Tough one...I was having supper at my brothers and his wife (who is ~300 Lbs) was telling me how she is quite frustrated at not being able to lose weight. How she has tried over and over and it never works. She has. Many times. Her weight keep slowly inching up and her health keep s getting worse and her depression certainly doesn't help. I just don't know what to say anymore. I've seen her try, and sometimes, yes, she has given it her all...for a few weeks. They eat quite healthy (at least when I'm around) at meals. The main thing with them is snacks. LOTs of them...and not healthy ones either. Lots of ice cream, chips and candies...mindless nibbling in front of the computer and very little activity. We'll go out for supper and she'll have a salad, baked potato and large milkshake. It's just not...it's' wired up wrong in there for a lack of a better way to put it.
Being that big lends to lots of aches and health issues, so it's not easy for her. I felt bad, and I know she suffers from depression so I didn't give her the "hard talk". I just tried to talk about how good it feels to look after yourself. I thought maybe if she just started doing some things she'd be encouraged to do more. I wish she could find a trainer at a gym or some group to help there lose weight...enough to really listen to her and help her and keep tweaking thinks so they work for her so she can feel accomplished and stick with it, because she NEEDS to, or she is going to get worse and worse health wise...probably die far too young and leave my brother alone and sad.
She is already on a sleep apnea machine at night and cannot do very much from aches and pains and fibromyalgia, celiac disease, thyroid issues and other problems. Her hips bother her driving a standard car and she has a lady come in to do some of the cleaning because she can't do the bending and crouching of it all. I would think feeling miserable all the time would be a good incentive, but sometimes it just wears you down and makes you want to give up. For me I hit a wall and said "enough is enough" and I changed. I had to. I didn't want to spend the rest of my life miserable. But I never got to that point or had that much to deal with.
I just don't know how to help her out...I dont' know if I can. I feel as though I should try though. I know I can't make her change, but I keep thinking just maybe I can help her find what she needs. She keeps going from "new idea" to "new theory" to try and find a solution (both fruity medicine and otherwise) as to why she is the way she is and how to get better. I don't know how to tell her "you've got to commit to 3 months babe and stick to it". I bet in 3 months if she really tried with diet and activity she'd sees a difference. She just couldn't stop when it was hard. Giving up is easy.

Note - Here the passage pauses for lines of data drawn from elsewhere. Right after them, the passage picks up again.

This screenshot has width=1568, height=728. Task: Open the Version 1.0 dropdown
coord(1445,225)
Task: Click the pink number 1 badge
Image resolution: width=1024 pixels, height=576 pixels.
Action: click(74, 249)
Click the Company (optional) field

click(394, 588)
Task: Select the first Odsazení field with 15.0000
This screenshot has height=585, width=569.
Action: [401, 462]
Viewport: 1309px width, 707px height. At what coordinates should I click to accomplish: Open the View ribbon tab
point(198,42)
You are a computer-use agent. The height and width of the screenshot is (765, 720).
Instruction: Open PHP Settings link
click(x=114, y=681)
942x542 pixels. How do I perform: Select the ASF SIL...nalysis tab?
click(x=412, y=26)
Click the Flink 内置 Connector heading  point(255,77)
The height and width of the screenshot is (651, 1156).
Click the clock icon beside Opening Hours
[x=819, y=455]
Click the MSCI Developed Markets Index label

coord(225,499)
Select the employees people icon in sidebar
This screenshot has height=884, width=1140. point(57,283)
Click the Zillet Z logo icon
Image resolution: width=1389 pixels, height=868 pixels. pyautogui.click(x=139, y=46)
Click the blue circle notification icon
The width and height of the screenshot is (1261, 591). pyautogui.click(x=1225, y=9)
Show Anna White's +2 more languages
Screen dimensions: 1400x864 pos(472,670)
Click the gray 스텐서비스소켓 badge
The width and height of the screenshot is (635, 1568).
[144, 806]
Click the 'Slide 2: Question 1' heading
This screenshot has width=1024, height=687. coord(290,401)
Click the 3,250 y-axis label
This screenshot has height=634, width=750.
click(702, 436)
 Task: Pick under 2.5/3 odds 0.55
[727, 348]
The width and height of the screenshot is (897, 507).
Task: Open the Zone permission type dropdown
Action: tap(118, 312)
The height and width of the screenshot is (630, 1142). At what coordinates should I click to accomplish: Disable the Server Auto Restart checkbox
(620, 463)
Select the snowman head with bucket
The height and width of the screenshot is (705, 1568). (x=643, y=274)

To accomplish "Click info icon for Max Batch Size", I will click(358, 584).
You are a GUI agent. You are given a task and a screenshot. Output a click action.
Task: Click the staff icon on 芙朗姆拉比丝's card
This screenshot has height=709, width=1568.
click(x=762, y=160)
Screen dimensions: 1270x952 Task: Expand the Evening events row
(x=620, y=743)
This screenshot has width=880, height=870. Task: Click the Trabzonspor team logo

I tried to get her into bellydancing and she was really keen on it and enjoyed it but it wreaked havoc on her joints. She's very sensitive and rather self consious so it's hard for her to ask for help, let alone accept it. I'm just not sure how fun she'd be to live with at first (I know I'm cranky when I don't eat), but I bet she'd kick a lot of her meds if she lost 50 or 75 pounds. She doesn't want to be perfectly thin, just healthy. And I totally get that...and I feel for her. My brother has always been a stick of a man, so he doesn't have anything to contribute...if anything he jsut wants her to be happy. Unfortunately he can't constantly nag her to do stuff...it's up to her. He's very supportive when she tried things, but when she doesn't, he's a little to easy at letting her do what she likes, as it's easier to live with. So she gives up when it gets hard.
How do you stand by and watch someone you care for eat their life away? I've said things before...I feel like there should be something more I can do, other than try and live by example. What would you do?